• CONSIGNE DONNÉE: Recopiez à l'identique le passage du texte sur la croissance et la pauvreté qui commence aux mots « WASHINGTON, 10 avril » et s'arrête après « d’améliorer leurs revenus. ».

• TEXTE FOURNI:

###

WASHINGTON, 10 avril 2014 – Selon un nouveau document de la Banque mondiale présenté aujourd’hui, la croissance reste une condition nécessaire mais non suffisante de la réduction de la pauvreté. Chaque pays doit accompagner ses efforts de développement par des politiques allouant davantage de ressources aux plus démunis, par le biais du processus même de croissance, à travers la promotion d’une croissance faisant moins d’exclus, ou via des programmes publics tels que les transferts monétaires directs et assortis de conditions.
L’étude souligne par ailleurs qu’on ne peut pas se contenter d’aider les individus à sortir de l’extrême pauvreté : il faut aussi s’assurer, qu’à terme, ces personnes ne restent pas bloquées juste au-dessus du seuil de pauvreté faute d’opportunités leur permettant d’améliorer leurs revenus.

###

• DONNÉES ENREGISTRÉES:
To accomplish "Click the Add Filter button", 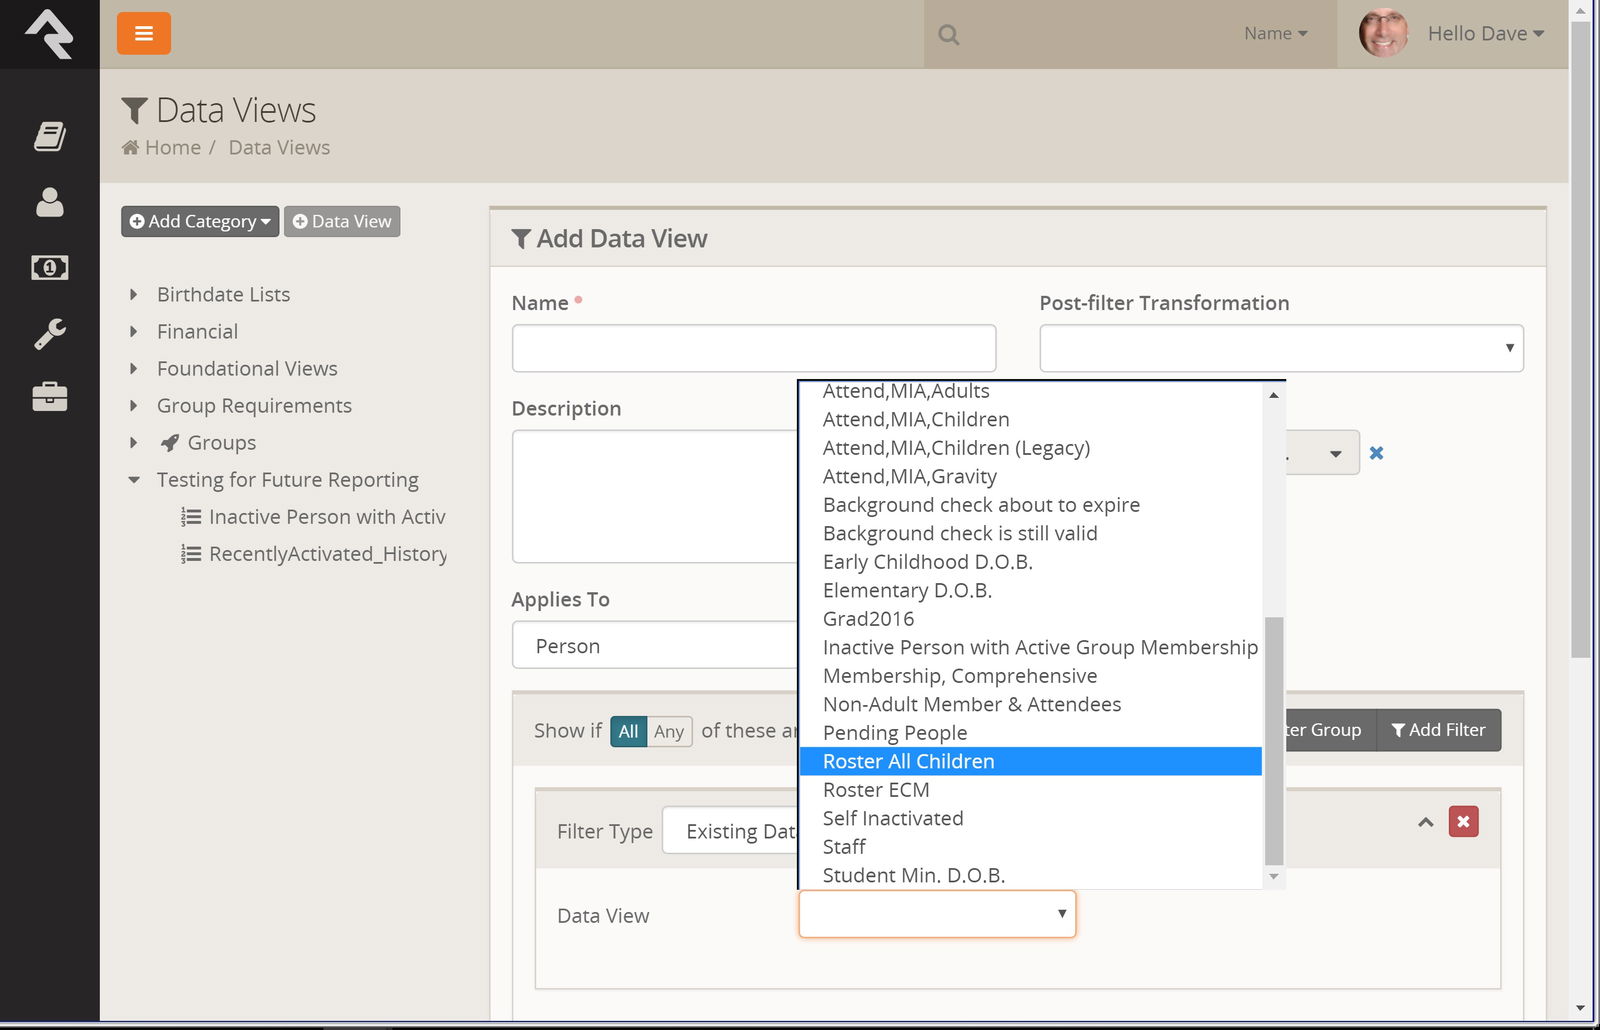I will point(1438,730).
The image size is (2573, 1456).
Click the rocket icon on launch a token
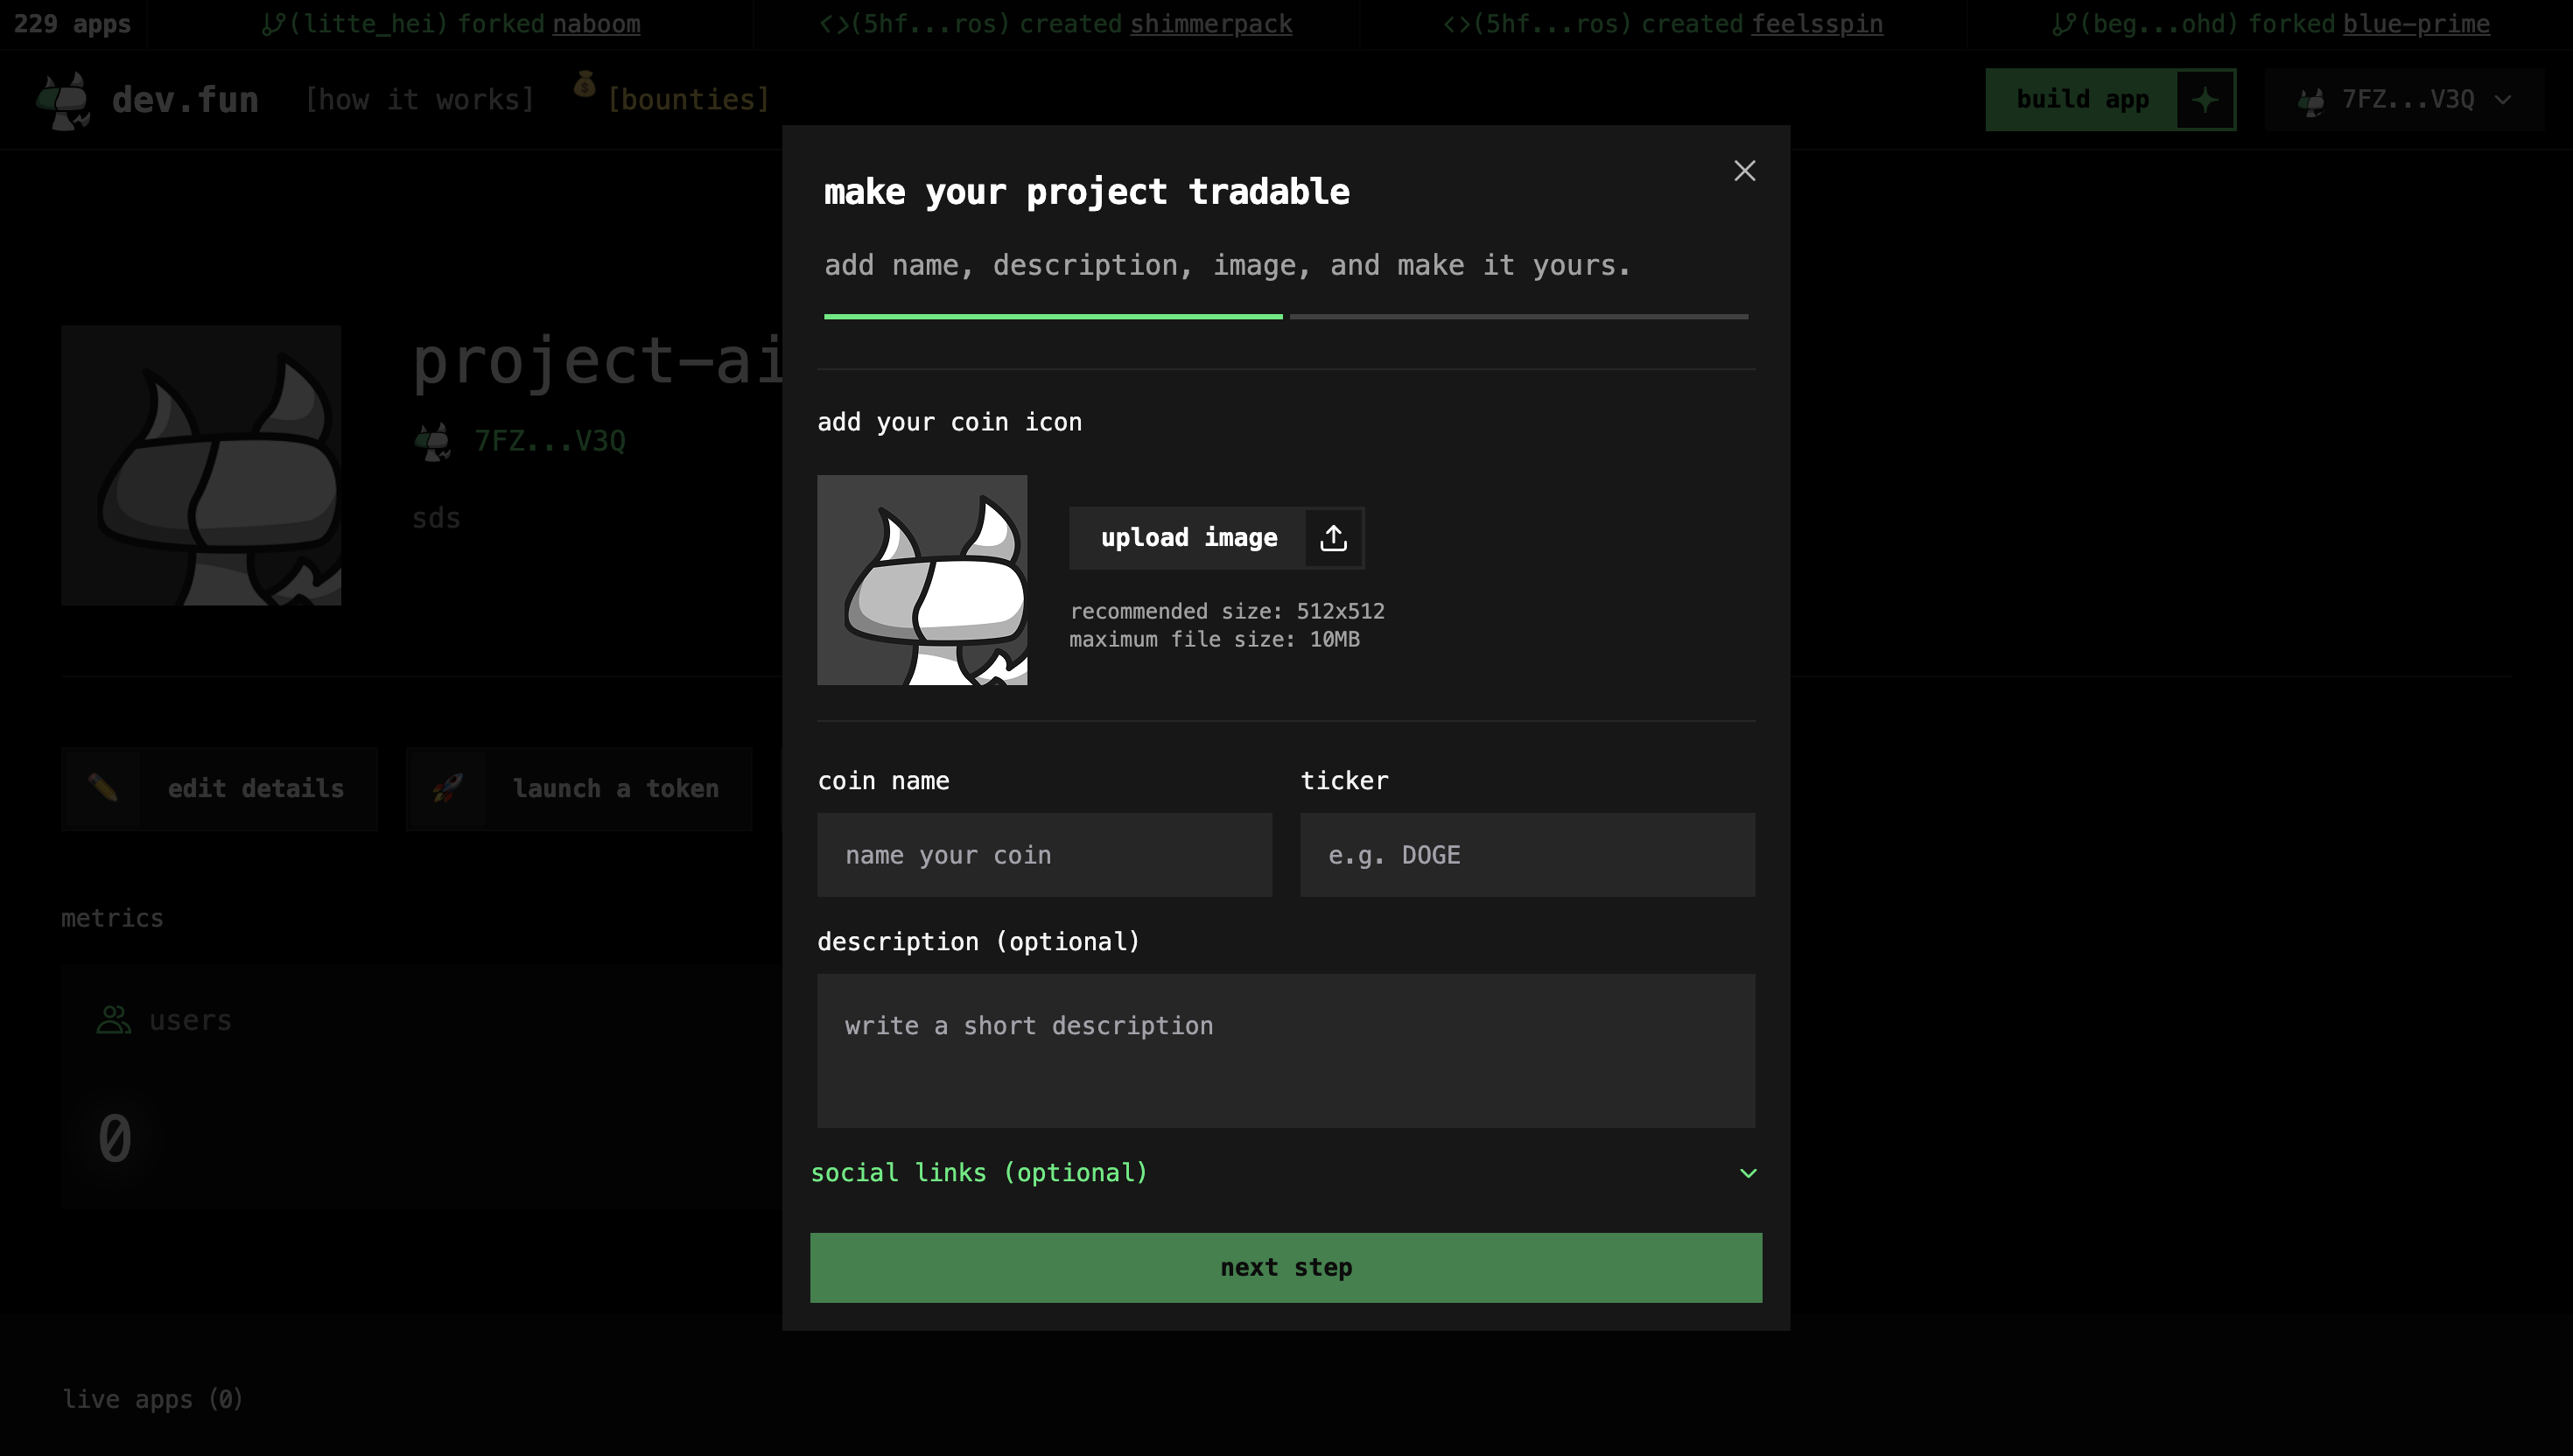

###

• RÉPONSE FOURNIE:
WASHINGTON, 10 avril 2014 – Selon un nouveau document de la Banque mondiale présenté aujourd’hui, la croissance reste une condition nécessaire mais non suffisante de la réduction de la pauvreté. Chaque pays doit accompagner ses efforts de développement par des politiques allouant davantage de ressources aux plus démunis, par le biais du processus même de croissance, à travers la promotion d’une croissance faisant moins d’exclus, ou via des programmes publics tels que les transferts monétaires directs et assortis de conditions.
L’étude souligne par ailleurs qu’on ne peut pas se contenter d’aider les individus à sortir de l’extrême pauvreté : il faut aussi s’assurer, qu’à terme, ces personnes ne restent pas bloquées juste au-dessus du seuil de pauvreté faute d’opportunités leur permettant d’améliorer leurs revenus.